----- Text
By Charu Bahri
Friday, November 23, 2007
Tribal women in India's Rajasthan state abide by some ancient customs, but scrap others. One woman explains how she stopped giving her newborns alcohol and dreams of buying a buffalo. Fourth in a series on the changing role of women in India.
MOUNT ABU, India (WOMENSENEWS)--Fuli still follows many of the customs of the Garasia, one of numerous tribal communities in the state of Rajasthan.
Her marriage is one example.
Garasias follow Dapa, a marriage tradition in which the groom's family pays a bride price. But since many Garasia can't afford this custom, a groom's family often kidnaps a bride.
Fuli, who is known by her first name like many of the women here, saw her own marriage begin like that.
But the 40-year-old mother of four--whose weather-beaten face speaks of the harsh sweltering Indian desert summers she has lived through--has also broken with customary practices.
Take, for instance, drinking alcohol during childbirth. During her first delivery in 1984 she went along with the practice. She thought it reduced the pain and went along with community elders who told her it was a kind of merriment.
But then came the death of one of her newborns. A village auxiliary nurse and midwife told her that another customary ritual, called janamghuti, in which newborns are given alcohol, was to blame.
So for the delivery of all her subsequent children Fuli gave up alcohol altogether.
"The experience sensitized me," she says simply.
Even though the Garasias are eligible for land set aside for their use as a government-designated tribe, her family did not always know its ownership rights.
Fuli, for instance, says that since her family possesses no land of their own they work as farm labor or for daily wages at construction sites.
----------
----- Provided material
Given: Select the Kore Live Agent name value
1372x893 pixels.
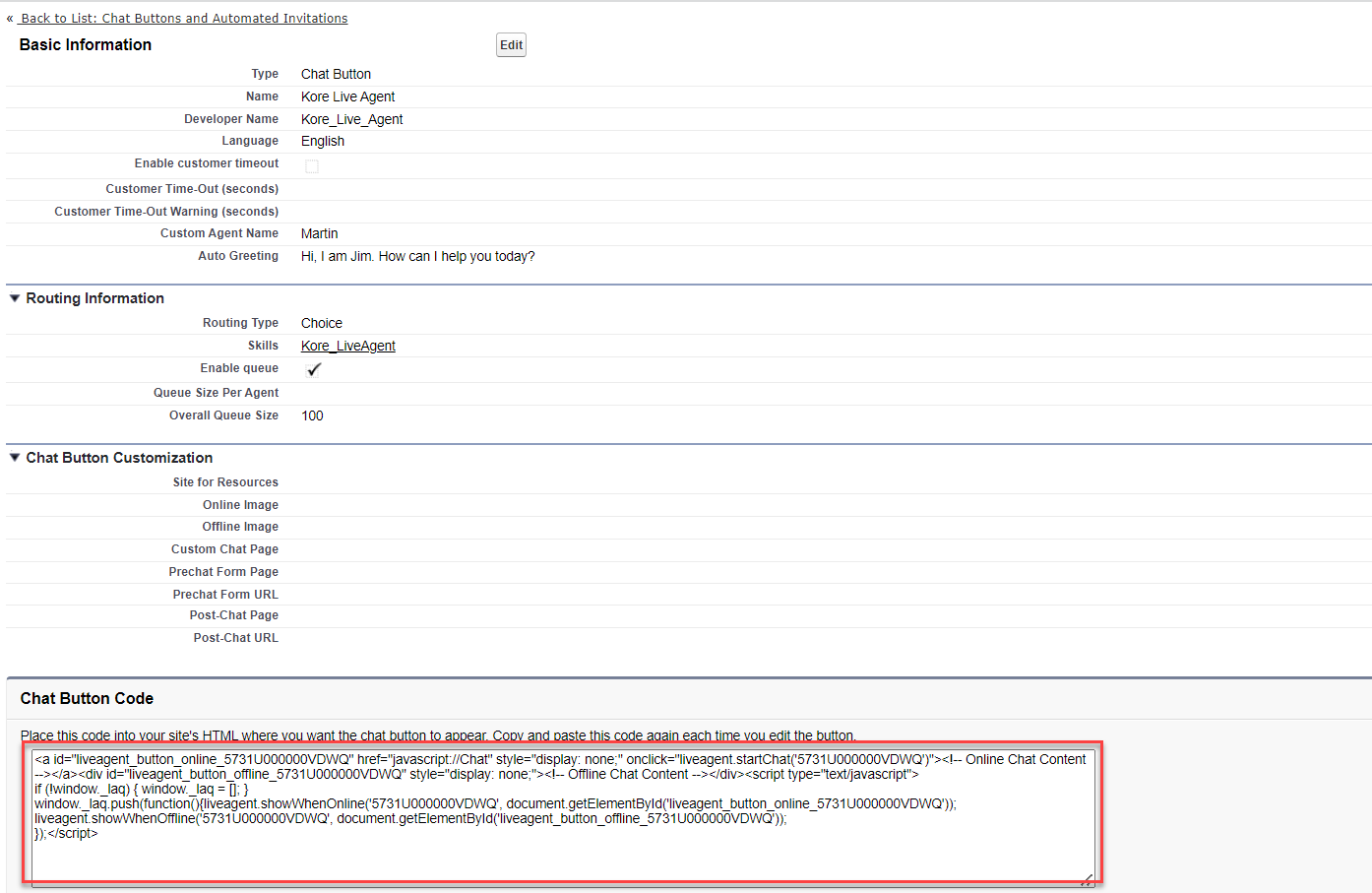Looking at the screenshot, I should click(x=347, y=96).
----------
Answer these questions about the article on Garasia women:
(a) What is the Garasia marriage tradition in which the groom's family pays a bride price?
(b) In what year was Fuli's first delivery?
(c) What is the ritual in which newborns are given alcohol called?
The listing comes from a different source than the article.

(a) Dapa
(b) 1984
(c) Janamghuti